The psychological core of Town Square is Reminiscence therapy, which taps into the bountiful memories of an earlier time and spawns greater psychological and emotional health. Tarde says the years from 15 through 35 in particular create life’s most cherished memories.

“To be able to create an environment that allows people to unlock those strongest long-term memories, I truly believe will be transformative,” he says.

Yet there are significant differences between the Netherlands’ de Hogeweyk village and California’s Town Square.

Instead of 24/7 residential living, Town Square is being built for short-term adult day care — which typically provides respite for overworked caregivers six or eight hours a day. Town Square hopes to extend these hours to make care available for 12 hours daily, allowing family members to work a full day.

And while de Hogeweyk offers a truly outdoor experience on four acres of land, Town Square is being housed within a 19,000 square-foot industrial building. Tarde affirms there will be plenty of natural light via skylights, with the ultimate design feature a planned retractable roof around city center Balboa Greens — inspired by San Diego’s Balboa Park.

Scheduled to open in early 2017, Town Square will offer a homegrown feel for about 75 adult day care clients daily who will explore the “town” in groups of five escorted by staff.

The village has already procured a 1959 Ford Thunderbird which elicited this observation from one Glenner client with Parkinson’s disease:

“Those two headlamps?” he pointed out to Tarde. “1959 or later.”

The design and construction of Town Square has introduced Tarde to a series of talented artisans.

First was architect Douglas Pancake, with expertise in dementia-related therapeutic design, who immediately understood Tarde’s plan: “You’re describing a fully-functional environment where people are really transported.”

Others quickly followed.

Interior designer Marsha Sewell chairs San Diego’s Gaslamp Quarter Historical Foundation Land Use and Planning committee. Set designers for the San Diego Opera have also created environments for San Diego’s annual Comic-Con. And Regional Occupational Program teachers will offer art and music classes in Town Square’s art studio.

“It’s been such a great merging of these bright minds,” says Tarde.

In the future, he hopes to open Town Square at night and on weekends for exhausted caregivers seeking refuge from the confines of home.

“I know so many family members who said ‘I could never go the movies again,’” says Tarde. His ultimate goal is to create a refuge “where they can go to engage their loved ones instead of sitting in their house and struggling.”

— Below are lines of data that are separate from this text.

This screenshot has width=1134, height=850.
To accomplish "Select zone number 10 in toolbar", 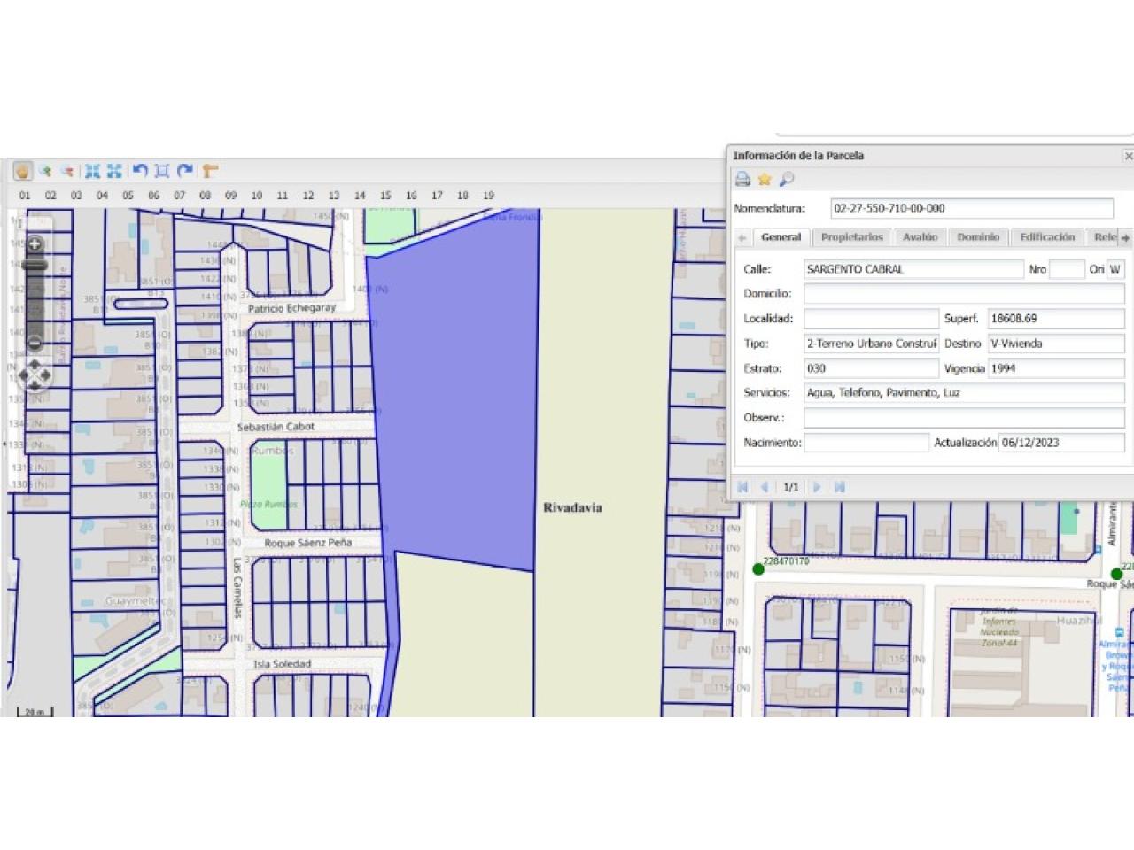I will click(257, 196).
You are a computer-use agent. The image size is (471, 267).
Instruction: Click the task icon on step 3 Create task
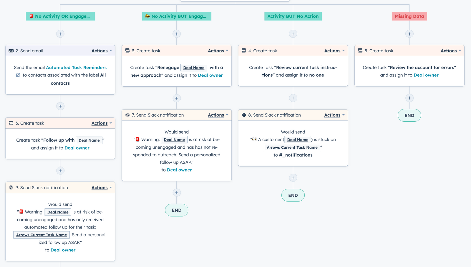point(127,51)
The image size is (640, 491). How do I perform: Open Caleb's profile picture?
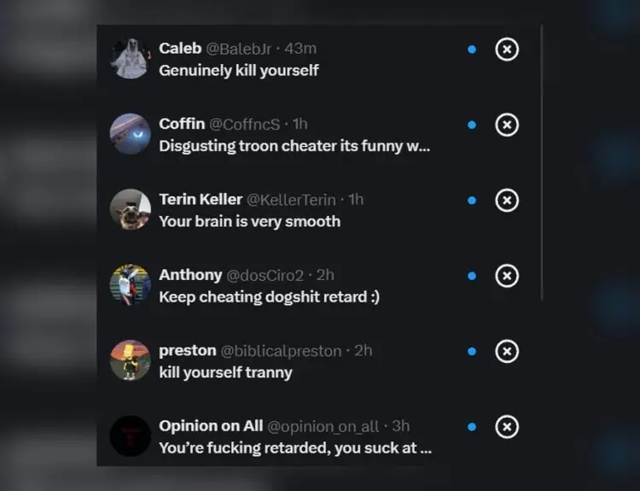[131, 58]
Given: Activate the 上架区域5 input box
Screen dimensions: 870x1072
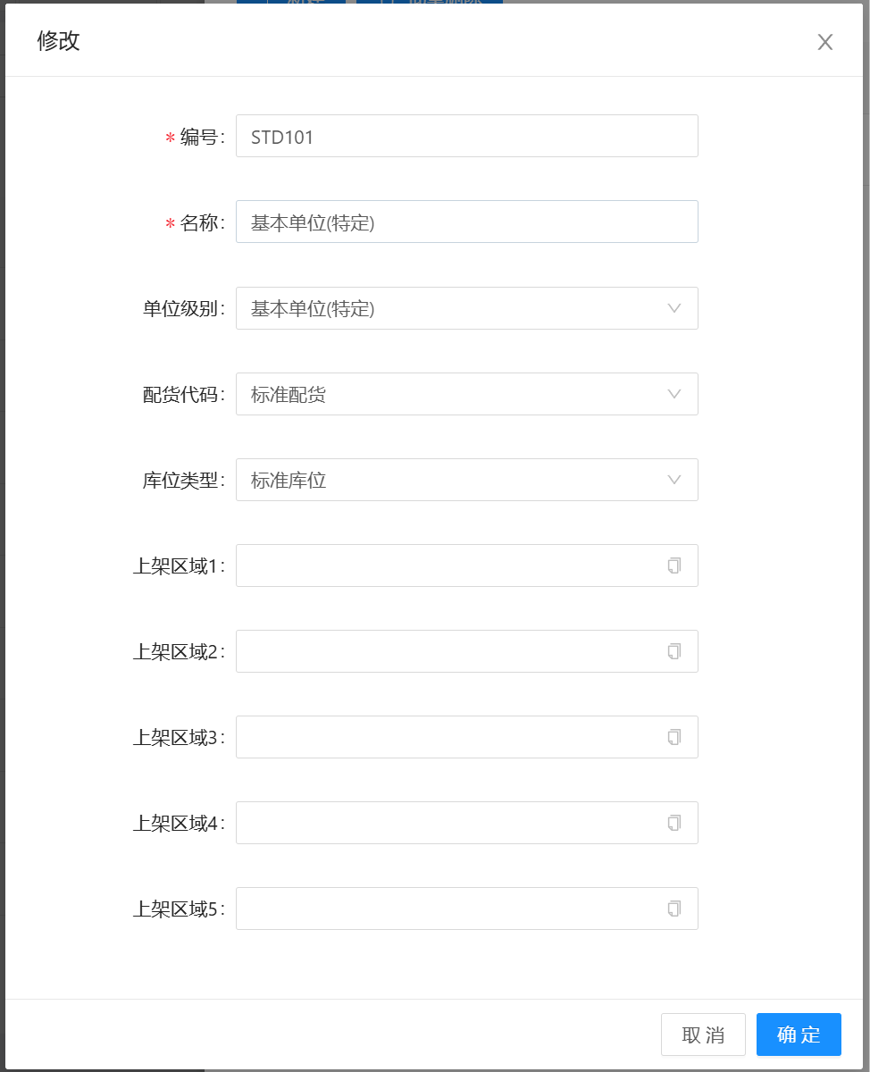Looking at the screenshot, I should (447, 909).
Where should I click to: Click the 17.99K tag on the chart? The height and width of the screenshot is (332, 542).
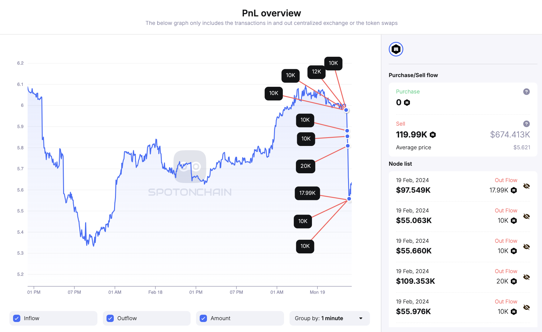tap(307, 193)
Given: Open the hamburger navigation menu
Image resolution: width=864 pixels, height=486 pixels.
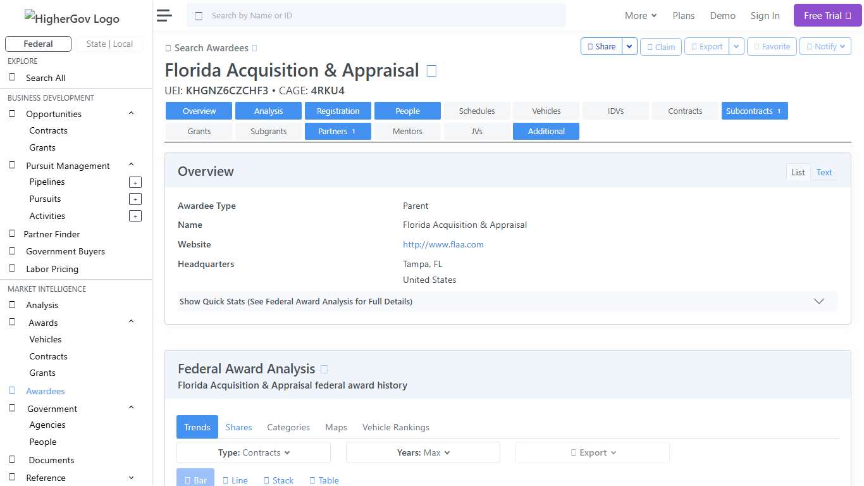Looking at the screenshot, I should 164,15.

Overseas, life at de Hogeweyk has produced several health benefits. None of its residents are bed-ridden. Falls have declined since residents walk more and have better balance. And during its first year, half of all residents were taking anti-psychotic medications; last year, that number dropped to one in 10.

Will a residential nursing facility like de Hogeweyk ever be built in the United States?

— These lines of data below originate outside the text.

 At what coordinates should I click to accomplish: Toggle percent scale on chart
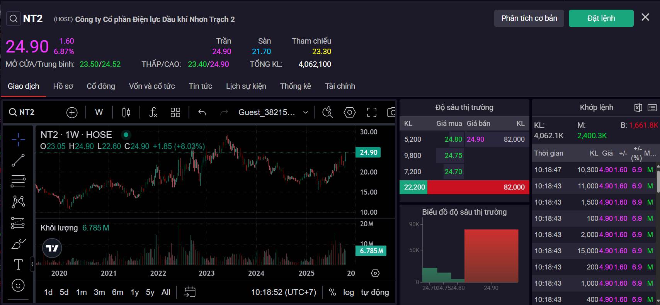point(332,292)
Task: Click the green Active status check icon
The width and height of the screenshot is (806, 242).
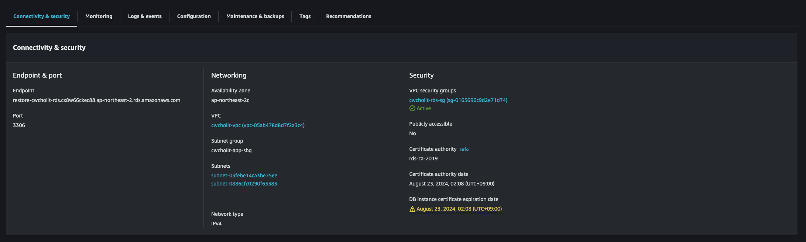Action: [x=412, y=108]
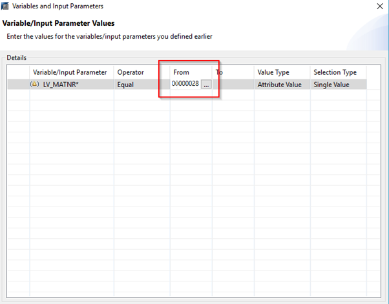This screenshot has width=389, height=304.
Task: Click the LV_MATNR variable warning icon
Action: point(34,85)
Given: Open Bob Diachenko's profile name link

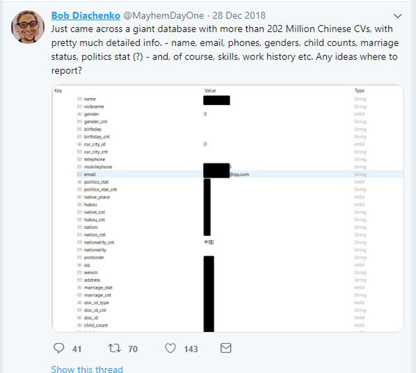Looking at the screenshot, I should coord(85,16).
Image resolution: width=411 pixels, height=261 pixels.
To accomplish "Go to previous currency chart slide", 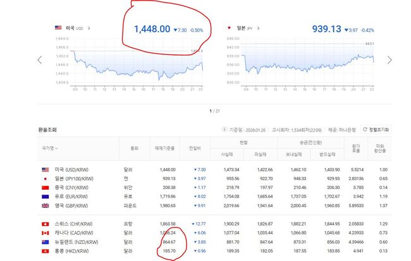I will point(40,60).
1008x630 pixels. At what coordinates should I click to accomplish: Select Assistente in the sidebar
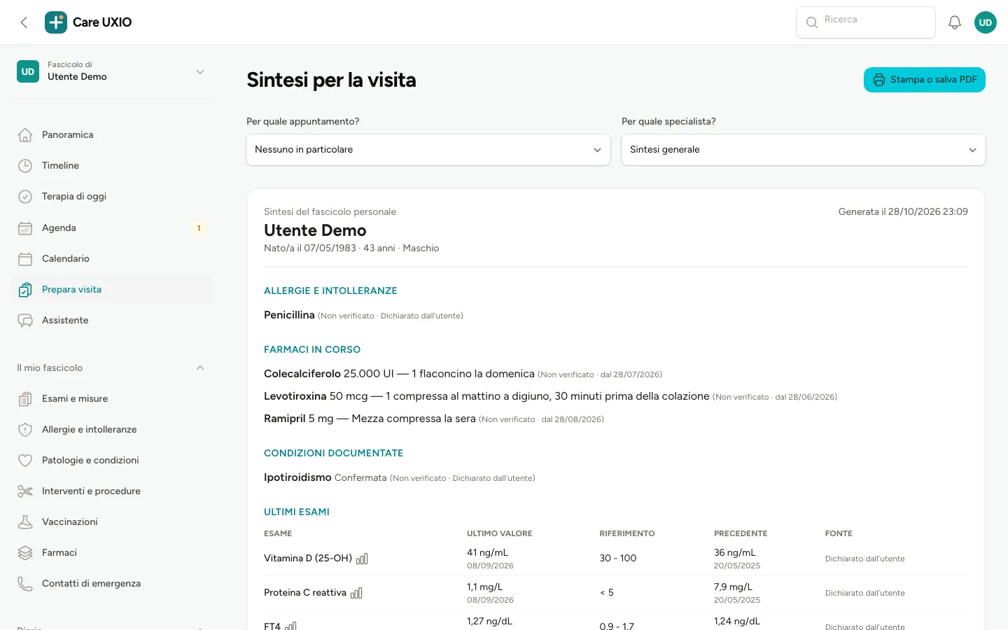click(112, 321)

“Absolutely — I think we’ll have many,” says Anabel Pelham, who has visited de Hogeweyk as head of the Center for Age-Friendly Excellence in Los Altos, California. “Almost nothing is impossible in human group life. We have to understand demographics. Demography is destiny.”

About 10,000 Americans turn 65 each day. By 2030, nearly one in five Californians will be over 65 — a whopping 8.4 million older adults.

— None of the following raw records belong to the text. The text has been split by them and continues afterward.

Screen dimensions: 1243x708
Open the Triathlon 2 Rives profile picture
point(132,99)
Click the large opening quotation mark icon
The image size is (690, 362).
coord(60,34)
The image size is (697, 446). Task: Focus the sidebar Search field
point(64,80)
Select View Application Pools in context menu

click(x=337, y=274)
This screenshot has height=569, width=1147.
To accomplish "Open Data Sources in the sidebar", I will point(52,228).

Both de Hogeweyk village and Town Square are breaking conventions inside a fast-growing long-term care revolution that includes The Green House Project, which offers small-scale nursing home care inside a welcoming environment.

“We took a nursing home and turned it into normal life,” says Van Amerongen. “It takes time, a piece of land, and people who believe in it.”

Tarde hopes Town Square will be a day care model that can be replicated far and wide.

“We have a big vision,” he says. “We want to bring it to every city in America.”